1
The day she visited the dissecting room
They had four men laid out, black as burnt turkey,
Already half unstrung. A vinegary fume
Of the death vats clung to them;
The white-smocked boys started working.
The head of this cadaver had caved in,
And she could scarcely make out anything
In that rubble of skull plates and old leather.
A sallow piece of string held it together.
In their jars the snail-nosed babies moon and glow.
He hands her the cut-out heart like a cracked heirloom.
2
In Brueghel's panorama of smoke and slaughter
Two people only are blind to the carrion army:
He, afloat in the sea of her blue satin
Skirts, sings in the direction
Of her bare shoulder, while she bends,
Fingering a leaflet of music, over him,
Both of them deaf to the fiddle in the hands
Of the death's-head shadowing their song.
These Flemish lovers flourish; not for long.
Yet desolation, stalled in paint, spares the little country
Foolish, delicate, in the lower right-hand corner.
***
Every year in the month of May - the month in which I graduated from medical school - I think back to those years before I encountered patients face to face. Med students are in some ways like Bruegel's Flemish lovers - oblivious to the carnage, not yet involved in it, in fact quite shielded from it, yet with a front row seat and hearts full of interest.
At some point we have to enter into the fray. We have to see blood spilled, watch people die in front of us, take part in a person's very first moments, hear people's hidden thoughts and fears, see and touch parts to which even their most intimate loved ones haven't had access.

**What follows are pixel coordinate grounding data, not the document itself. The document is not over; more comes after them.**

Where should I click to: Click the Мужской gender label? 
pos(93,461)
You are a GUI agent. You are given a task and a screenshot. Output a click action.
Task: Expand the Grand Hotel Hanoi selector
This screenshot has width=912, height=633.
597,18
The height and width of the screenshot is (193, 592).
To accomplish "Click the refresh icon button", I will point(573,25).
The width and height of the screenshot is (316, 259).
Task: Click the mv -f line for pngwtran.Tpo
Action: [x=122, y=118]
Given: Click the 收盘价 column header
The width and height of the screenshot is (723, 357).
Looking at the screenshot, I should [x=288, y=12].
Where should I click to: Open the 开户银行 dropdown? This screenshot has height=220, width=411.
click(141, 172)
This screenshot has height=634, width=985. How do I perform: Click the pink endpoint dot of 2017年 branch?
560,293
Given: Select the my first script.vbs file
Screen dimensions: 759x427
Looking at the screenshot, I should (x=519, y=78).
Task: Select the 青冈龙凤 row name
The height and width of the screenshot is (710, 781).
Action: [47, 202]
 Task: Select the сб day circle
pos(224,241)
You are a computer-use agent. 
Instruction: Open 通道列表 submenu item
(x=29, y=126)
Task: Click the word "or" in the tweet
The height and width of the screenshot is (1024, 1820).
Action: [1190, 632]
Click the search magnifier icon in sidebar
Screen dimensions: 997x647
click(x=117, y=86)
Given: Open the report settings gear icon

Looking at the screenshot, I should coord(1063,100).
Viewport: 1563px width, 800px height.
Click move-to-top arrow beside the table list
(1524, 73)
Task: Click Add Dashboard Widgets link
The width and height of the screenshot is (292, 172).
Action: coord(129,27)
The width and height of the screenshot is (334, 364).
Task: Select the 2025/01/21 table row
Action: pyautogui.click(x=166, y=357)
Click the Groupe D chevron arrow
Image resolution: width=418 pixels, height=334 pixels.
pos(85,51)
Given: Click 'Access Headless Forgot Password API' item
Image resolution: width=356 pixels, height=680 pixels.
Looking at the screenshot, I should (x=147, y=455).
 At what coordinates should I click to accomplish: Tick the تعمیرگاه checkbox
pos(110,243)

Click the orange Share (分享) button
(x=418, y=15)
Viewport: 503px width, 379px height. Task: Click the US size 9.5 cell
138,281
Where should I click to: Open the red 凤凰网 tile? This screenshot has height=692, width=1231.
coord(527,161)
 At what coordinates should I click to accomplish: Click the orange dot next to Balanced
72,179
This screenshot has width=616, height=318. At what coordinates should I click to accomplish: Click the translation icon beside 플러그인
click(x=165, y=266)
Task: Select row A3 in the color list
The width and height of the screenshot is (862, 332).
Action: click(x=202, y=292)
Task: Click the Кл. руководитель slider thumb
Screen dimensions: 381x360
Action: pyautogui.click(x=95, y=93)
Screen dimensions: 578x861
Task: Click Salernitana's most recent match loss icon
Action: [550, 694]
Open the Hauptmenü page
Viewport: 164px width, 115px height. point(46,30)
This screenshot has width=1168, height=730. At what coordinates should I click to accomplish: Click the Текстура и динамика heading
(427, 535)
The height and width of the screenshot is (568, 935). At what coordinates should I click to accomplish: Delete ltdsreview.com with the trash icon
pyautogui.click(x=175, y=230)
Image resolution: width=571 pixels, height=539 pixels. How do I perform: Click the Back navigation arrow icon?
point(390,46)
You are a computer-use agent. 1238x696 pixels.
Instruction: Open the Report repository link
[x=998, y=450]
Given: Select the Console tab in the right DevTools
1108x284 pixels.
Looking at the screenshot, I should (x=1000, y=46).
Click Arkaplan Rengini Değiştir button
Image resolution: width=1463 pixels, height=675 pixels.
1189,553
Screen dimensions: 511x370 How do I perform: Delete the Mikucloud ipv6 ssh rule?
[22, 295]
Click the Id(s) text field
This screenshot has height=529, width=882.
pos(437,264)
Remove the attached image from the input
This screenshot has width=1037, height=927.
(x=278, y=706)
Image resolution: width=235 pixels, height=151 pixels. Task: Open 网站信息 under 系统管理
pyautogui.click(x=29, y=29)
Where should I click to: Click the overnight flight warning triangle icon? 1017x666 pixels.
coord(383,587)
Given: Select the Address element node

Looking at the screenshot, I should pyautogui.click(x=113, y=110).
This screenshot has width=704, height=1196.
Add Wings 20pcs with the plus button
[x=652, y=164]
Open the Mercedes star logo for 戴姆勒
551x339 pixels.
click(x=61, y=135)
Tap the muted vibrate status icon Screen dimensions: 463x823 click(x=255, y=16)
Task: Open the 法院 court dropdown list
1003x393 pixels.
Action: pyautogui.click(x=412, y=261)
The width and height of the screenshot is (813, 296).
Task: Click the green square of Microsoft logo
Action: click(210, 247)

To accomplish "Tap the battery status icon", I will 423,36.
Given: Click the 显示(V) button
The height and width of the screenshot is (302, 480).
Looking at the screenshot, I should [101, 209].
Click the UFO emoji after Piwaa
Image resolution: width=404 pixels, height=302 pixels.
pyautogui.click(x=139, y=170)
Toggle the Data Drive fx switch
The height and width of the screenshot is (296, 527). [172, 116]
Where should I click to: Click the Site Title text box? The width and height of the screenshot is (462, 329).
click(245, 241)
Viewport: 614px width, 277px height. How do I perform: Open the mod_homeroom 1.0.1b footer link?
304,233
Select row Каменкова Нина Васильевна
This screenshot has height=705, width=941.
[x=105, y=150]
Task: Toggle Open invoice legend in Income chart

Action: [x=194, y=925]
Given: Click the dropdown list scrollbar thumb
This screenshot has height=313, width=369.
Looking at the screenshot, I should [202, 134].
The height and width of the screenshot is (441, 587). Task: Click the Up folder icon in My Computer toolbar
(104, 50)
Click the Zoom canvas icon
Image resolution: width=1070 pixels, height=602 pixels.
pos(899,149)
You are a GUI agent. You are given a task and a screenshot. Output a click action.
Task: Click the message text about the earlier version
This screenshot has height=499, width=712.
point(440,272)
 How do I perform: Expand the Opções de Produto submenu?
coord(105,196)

How do we prepare for that kind of intensity and intimacy?
We do it in stages. Our first patient, our cadaver in anatomy lab, doesn't risk suffering harm at our hands. Through this generous individual we confront death, the signs and scars of disease, internal organs. We place our fingers into the portals of the human heart. We trace the paths of nerves both delicate and tough, touch the glossy surfaces of liver and spleen, dissect the structures of the head and larynx.
We start seeing live patients as observers standing awkwardly behind seasoned preceptors. We learn to take a medical history and perform an exam, and we start doing a few. (Embarrassingly, my salient memory from my earliest preceptorship is of my turning visibly green and almost wretching when my preceptor had to lance an abscess in her office. I held it together...but just barely.)
Then there's the first time we have to deal with someone else's private parts. Tears and suffering I wasn't afraid of...but I felt very shy about invading others' bodies. At my school we were guided through our first pelvic exams by trained models, male and female, who would permit us to examine them and give us feedback on our technique in order to provide us with a greater degree of competence and comfort when we ventured to examine real patients. We all tried to be cool, almost nonchalant, as we inserted digits and metal objects for the first time into the orifices of strangers. Predictably, we uttered awkward things. But we learned. We learned to be careful without being afraid, and to be correct and professional. I can't say I found this training experience enjoyable, but I certainly found it extraordinarily helpful.
Eventually we are turned loose in the hospitals, to learn how to gather information from and about real patients, examine them well, and make judgments about their needs. In the end our patients are our most valuable teachers. We learn from them the mechanics of our profession, but we also learn the things that can't be taught in a classroom, except by simulation - how to discuss bad news; how to console someone who's weeping; how to convey sympathy, to touch people in comforting ways that don't involve percussing or applying a stethoscope. How to feel a portion of someone else's pain without being distracted or destroyed by it.
For most of us, these are recurring lessons to which we'll return for the rest of our careers. The word doctor in Latin means teacher, and perhaps the best doctors are those who are great teachers. But no doctor can ever be a great doctor without being a committed life-long learner, and being open to the teaching treasures other people and their lives have to offer. If this is true, then no doctor can be really good without being genuinely humble - not with the false modesty of someone whose insecurity causes constant self-deprecation, but with the true humility of someone who acknowledges that knowledge and power must be constantly earned and shared.
Wow, great post. I start my clinical preceptorships in about six weeks, so things like this are very much on my mind. I'm excited and horrified, and I know I have a LONG way to go. You write well.
ReplyDeleteThanks for sharing. :)
Excellent post. I have thought about that first patient encounter a lot over the years and wonder why, over so many years, that anatomy is one of the first things we learn. There are times when I think that, now that I understand some of medicine, anatomy would be far more appreciated and more likely remembered than it was the first semester of first year. I guess it's a time-honored tradition and it acts like a catalyst towards your move from undergrad to medical school. Staying awake long hours, tending to your "patient", learning from them. It all has a very real feel to it now, though at the time I didn't appreciate it that way.